#### GIVEN DATA:

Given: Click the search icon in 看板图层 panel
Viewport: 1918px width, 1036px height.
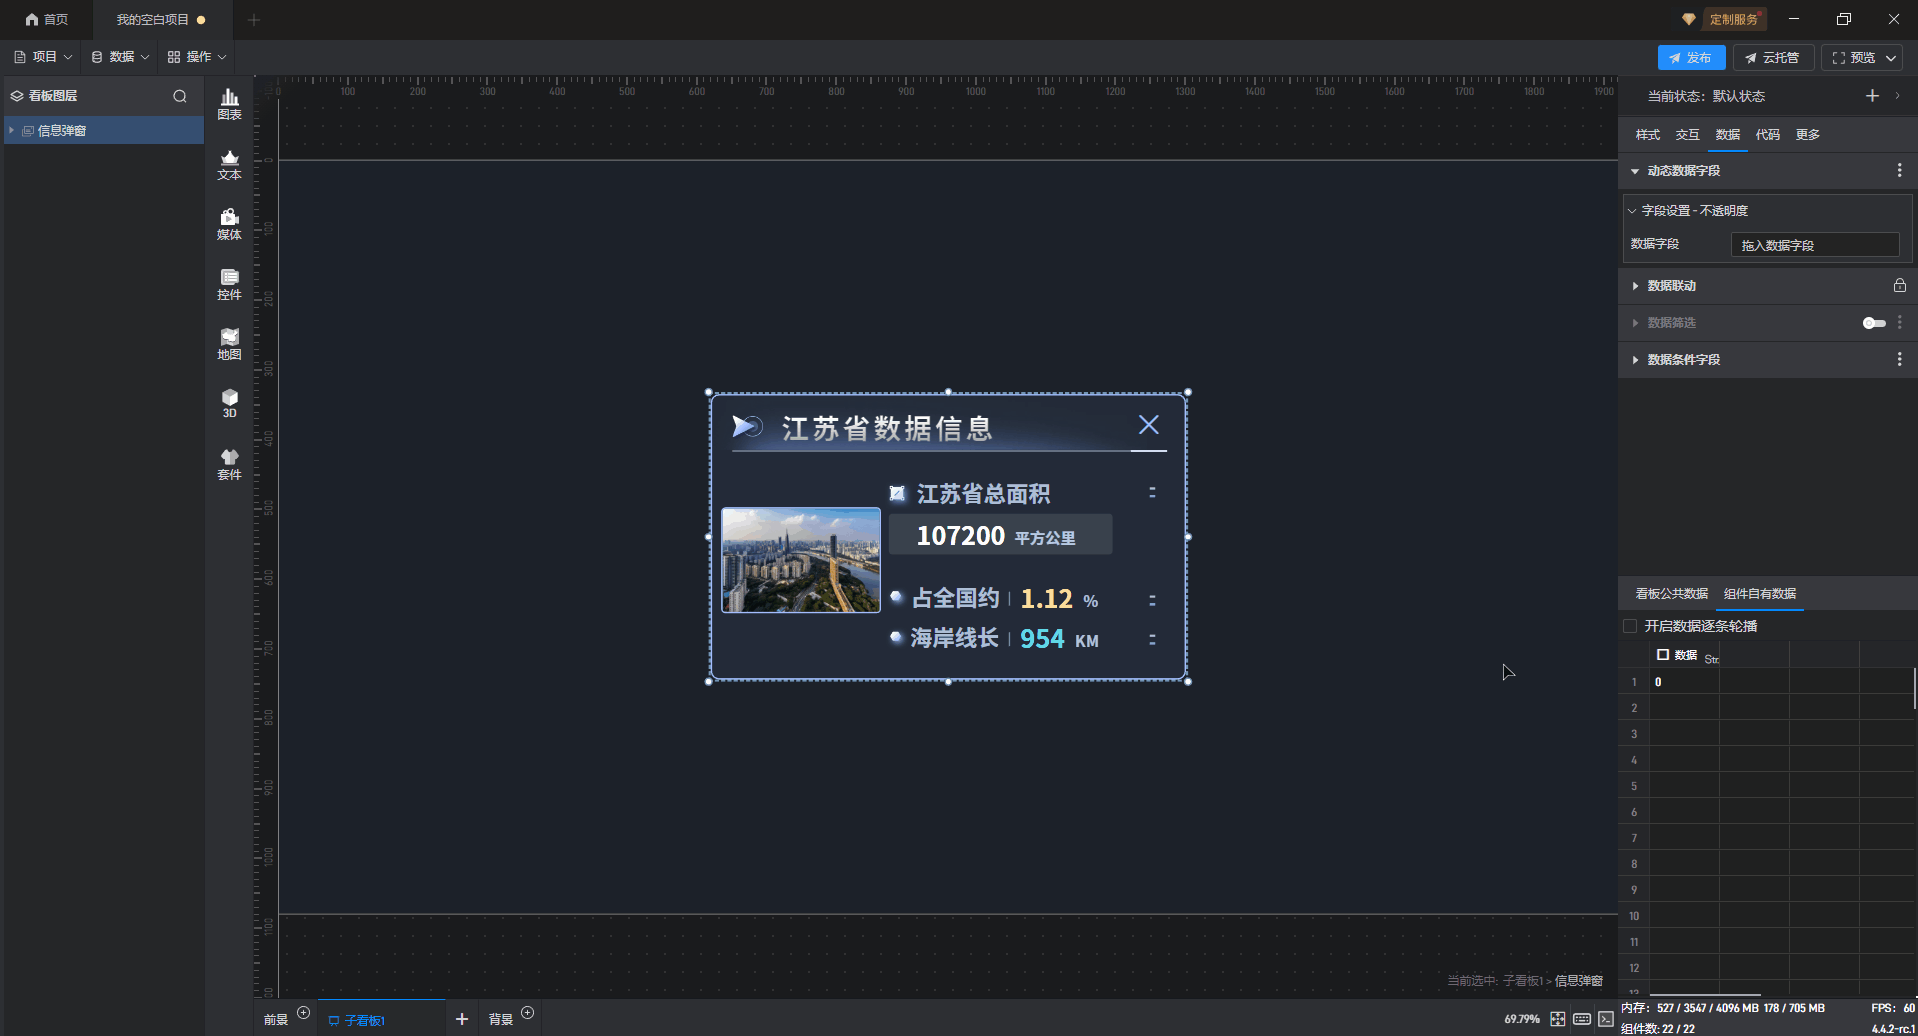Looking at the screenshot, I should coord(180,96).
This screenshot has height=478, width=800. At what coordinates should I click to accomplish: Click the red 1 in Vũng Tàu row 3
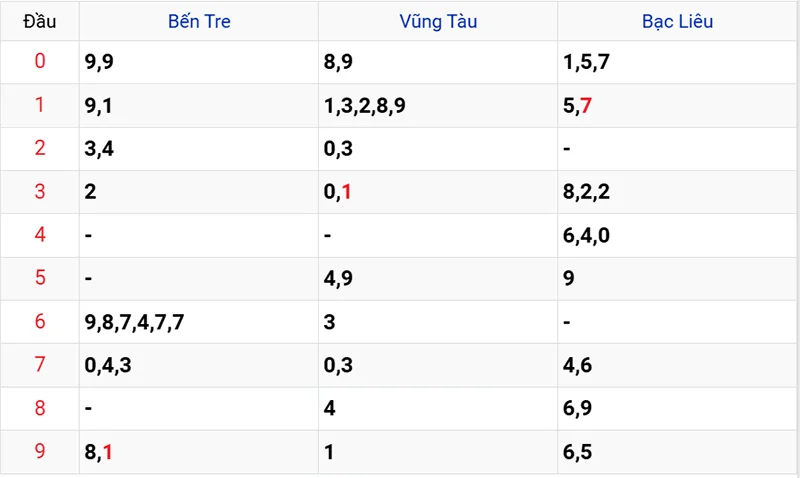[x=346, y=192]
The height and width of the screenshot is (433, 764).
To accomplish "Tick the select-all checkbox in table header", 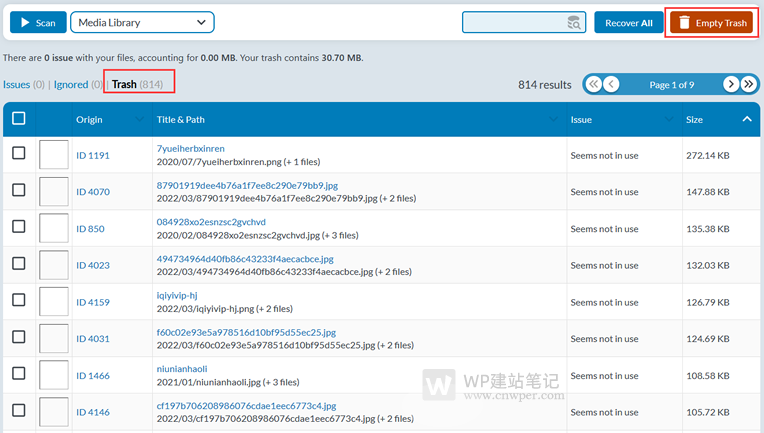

...

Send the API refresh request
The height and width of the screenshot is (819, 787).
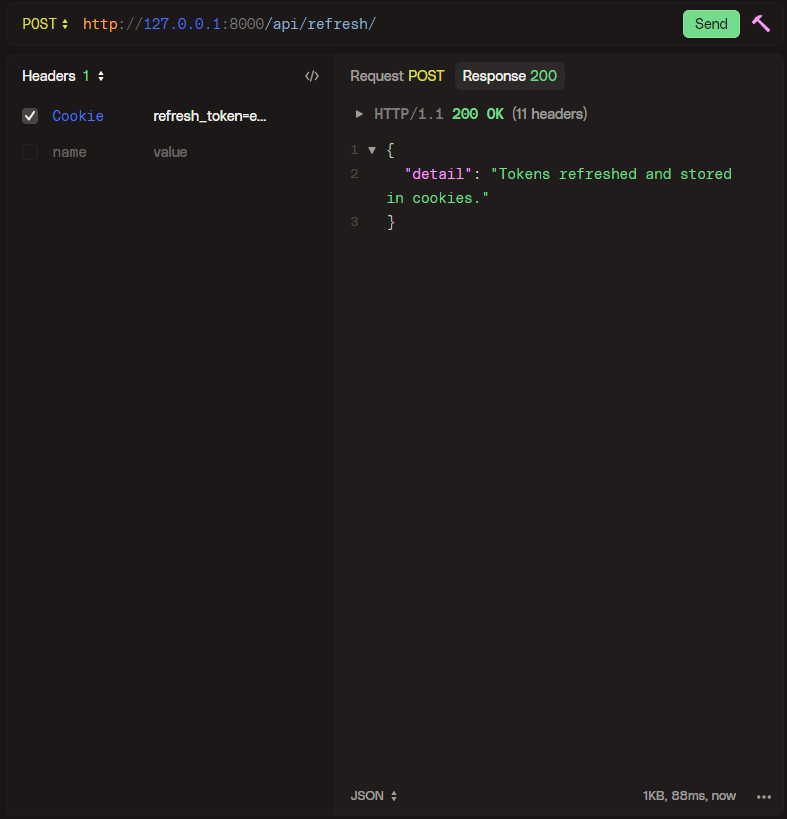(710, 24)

---

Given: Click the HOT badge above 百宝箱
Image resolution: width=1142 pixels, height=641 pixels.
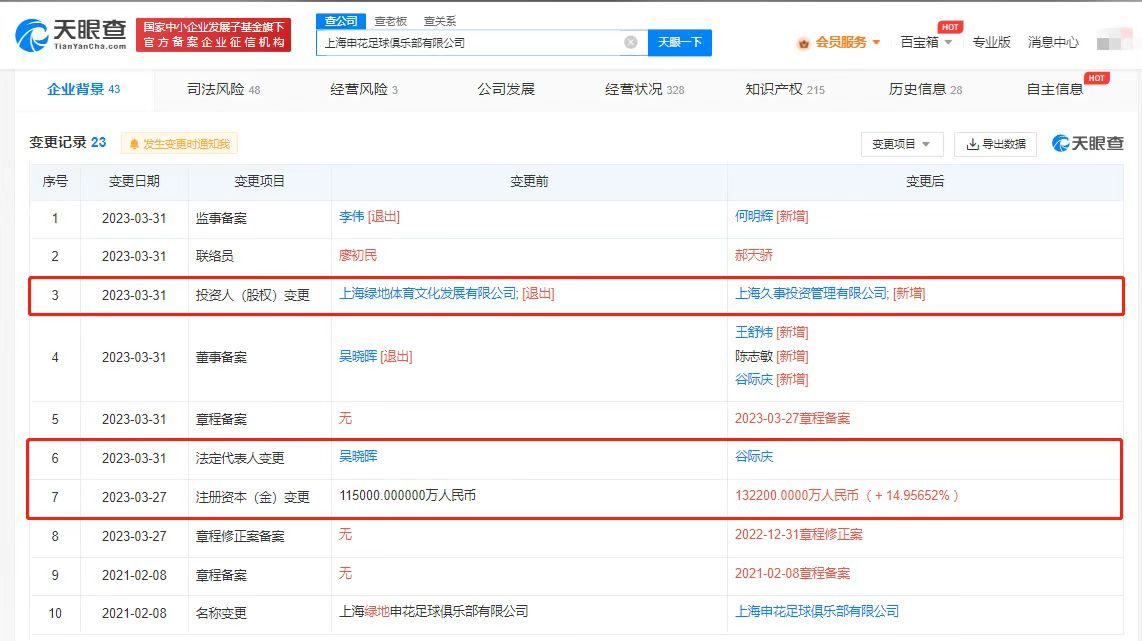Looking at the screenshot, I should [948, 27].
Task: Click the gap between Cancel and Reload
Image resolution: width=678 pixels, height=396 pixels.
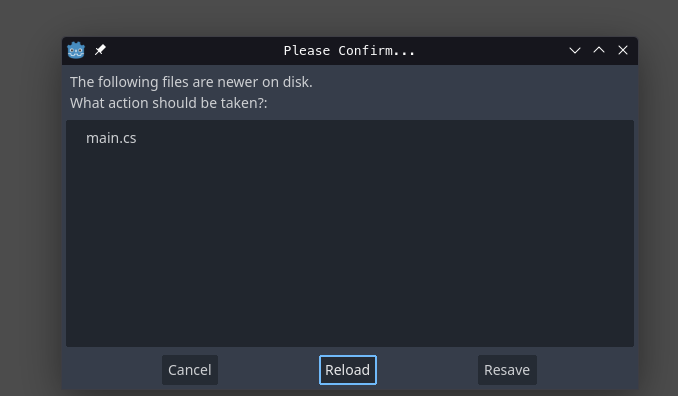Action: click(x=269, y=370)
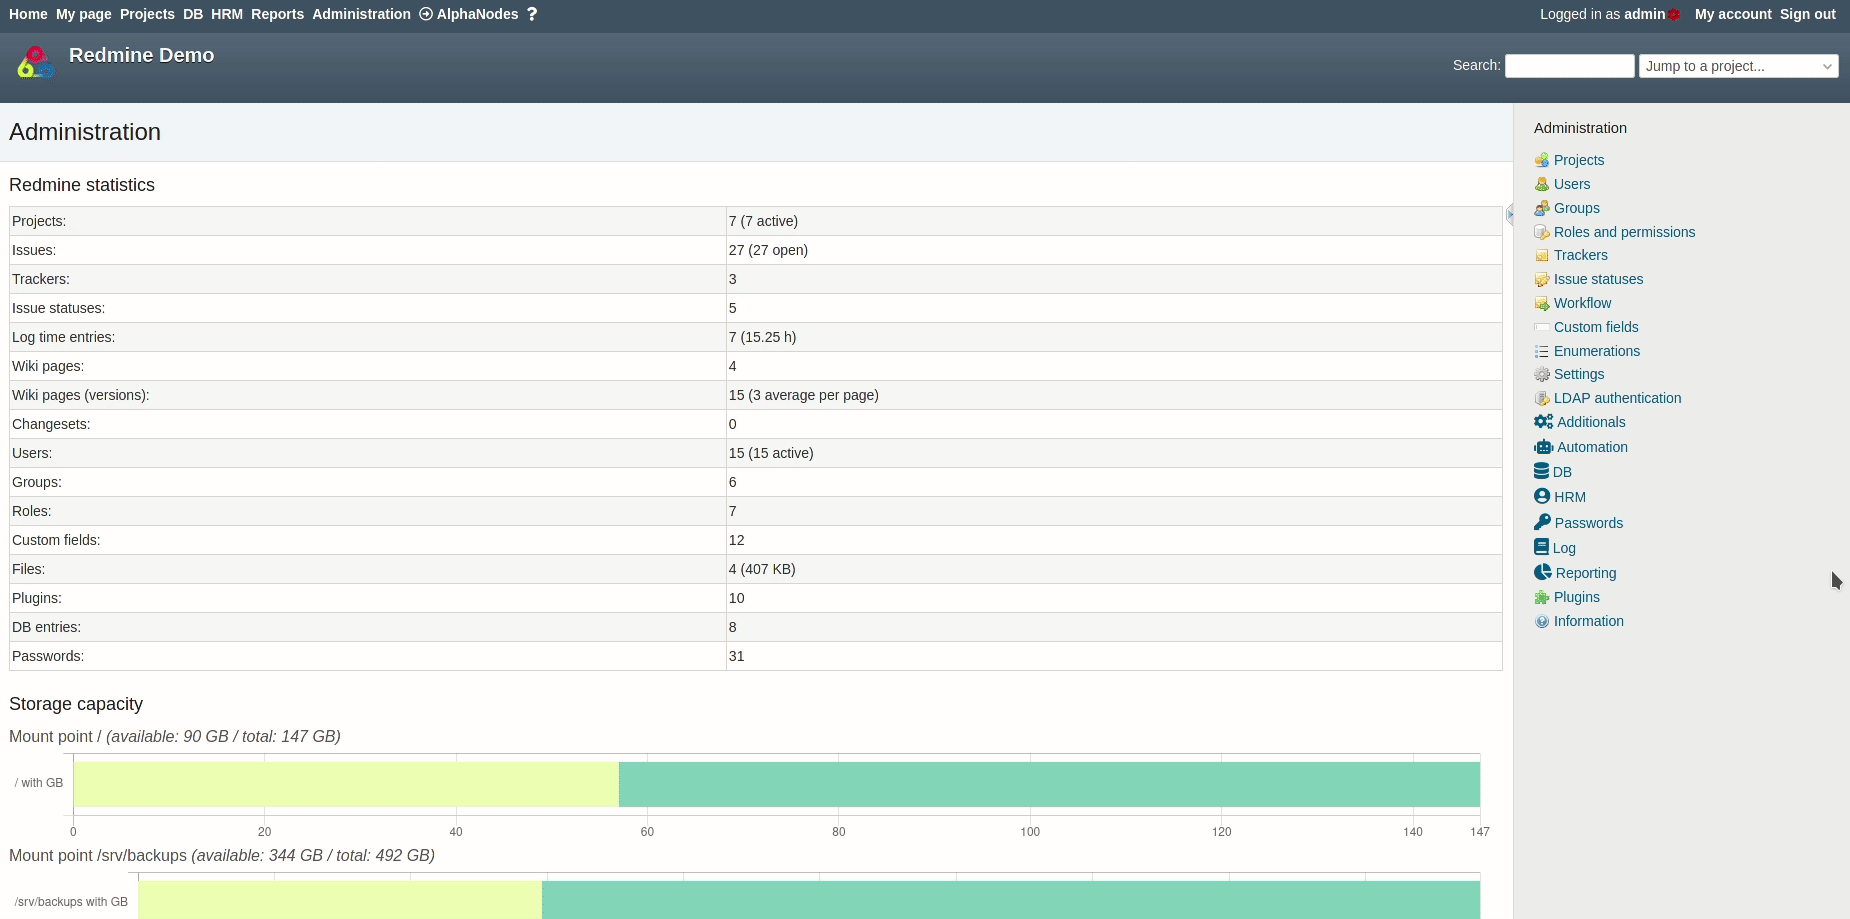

#### TASK:
Look above for the line with "This screenshot has" and the line with "the select-all checkbox". Copy them and every line between, exactly, but no pictures.

#### THE COMPLETED TASK:
This screenshot has height=478, width=800. At what coordinates should I click to accomplish: Click the red 1 in Vũng Tàu row 3
[x=346, y=192]
The height and width of the screenshot is (433, 764).
To accomplish "Tick the select-all checkbox in table header", 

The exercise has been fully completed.